SOURCE DATA section start

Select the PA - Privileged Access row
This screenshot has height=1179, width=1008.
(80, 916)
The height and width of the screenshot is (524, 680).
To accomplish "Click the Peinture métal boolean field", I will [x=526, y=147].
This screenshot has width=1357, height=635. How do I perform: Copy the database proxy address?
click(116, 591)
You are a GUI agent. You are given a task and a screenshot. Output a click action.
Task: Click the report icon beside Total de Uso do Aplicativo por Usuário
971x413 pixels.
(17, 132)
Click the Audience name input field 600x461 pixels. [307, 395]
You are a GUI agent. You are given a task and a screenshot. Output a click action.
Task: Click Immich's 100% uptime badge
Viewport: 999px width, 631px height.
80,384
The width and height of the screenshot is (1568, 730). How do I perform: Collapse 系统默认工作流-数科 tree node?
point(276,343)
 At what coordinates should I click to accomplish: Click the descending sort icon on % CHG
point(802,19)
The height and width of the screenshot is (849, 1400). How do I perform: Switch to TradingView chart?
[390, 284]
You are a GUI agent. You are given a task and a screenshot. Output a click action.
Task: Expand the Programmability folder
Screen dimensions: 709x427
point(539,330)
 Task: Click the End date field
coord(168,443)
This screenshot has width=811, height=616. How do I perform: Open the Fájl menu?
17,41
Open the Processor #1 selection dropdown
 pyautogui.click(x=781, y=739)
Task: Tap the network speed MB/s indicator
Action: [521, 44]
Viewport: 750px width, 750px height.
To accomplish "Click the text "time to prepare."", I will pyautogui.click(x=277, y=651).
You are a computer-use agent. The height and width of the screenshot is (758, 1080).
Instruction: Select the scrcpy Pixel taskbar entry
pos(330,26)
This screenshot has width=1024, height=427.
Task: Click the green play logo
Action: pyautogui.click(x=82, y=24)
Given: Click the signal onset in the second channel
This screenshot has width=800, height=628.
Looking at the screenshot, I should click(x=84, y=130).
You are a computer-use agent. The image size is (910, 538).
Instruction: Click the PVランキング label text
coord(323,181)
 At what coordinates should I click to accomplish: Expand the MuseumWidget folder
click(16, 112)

SOURCE DATA section end

Copy all of the data. Keep every word exactly as it is.

[WRITTEN ANSWER]
Select the PA - Privileged Access row
This screenshot has height=1179, width=1008.
(80, 916)
The height and width of the screenshot is (524, 680).
To accomplish "Click the Peinture métal boolean field", I will [x=526, y=147].
This screenshot has width=1357, height=635. How do I perform: Copy the database proxy address?
click(116, 591)
You are a GUI agent. You are given a task and a screenshot. Output a click action.
Task: Click the report icon beside Total de Uso do Aplicativo por Usuário
971x413 pixels.
(17, 132)
Click the Audience name input field 600x461 pixels. [307, 395]
You are a GUI agent. You are given a task and a screenshot. Output a click action.
Task: Click Immich's 100% uptime badge
Viewport: 999px width, 631px height.
80,384
The width and height of the screenshot is (1568, 730). How do I perform: Collapse 系统默认工作流-数科 tree node?
point(276,343)
 At what coordinates should I click to accomplish: Click the descending sort icon on % CHG
point(802,19)
The height and width of the screenshot is (849, 1400). How do I perform: Switch to TradingView chart?
[390, 284]
You are a GUI agent. You are given a task and a screenshot. Output a click action.
Task: Expand the Programmability folder
Screen dimensions: 709x427
point(539,330)
 Task: Click the End date field
coord(168,443)
This screenshot has width=811, height=616. How do I perform: Open the Fájl menu?
17,41
Open the Processor #1 selection dropdown
 pyautogui.click(x=781, y=739)
Task: Tap the network speed MB/s indicator
Action: [521, 44]
Viewport: 750px width, 750px height.
To accomplish "Click the text "time to prepare."", I will pyautogui.click(x=277, y=651).
You are a computer-use agent. The height and width of the screenshot is (758, 1080).
Instruction: Select the scrcpy Pixel taskbar entry
pos(330,26)
This screenshot has width=1024, height=427.
Task: Click the green play logo
Action: pyautogui.click(x=82, y=24)
Given: Click the signal onset in the second channel
This screenshot has width=800, height=628.
Looking at the screenshot, I should click(x=84, y=130).
You are a computer-use agent. The image size is (910, 538).
Instruction: Click the PVランキング label text
coord(323,181)
 At what coordinates should I click to accomplish: Expand the MuseumWidget folder
click(16, 112)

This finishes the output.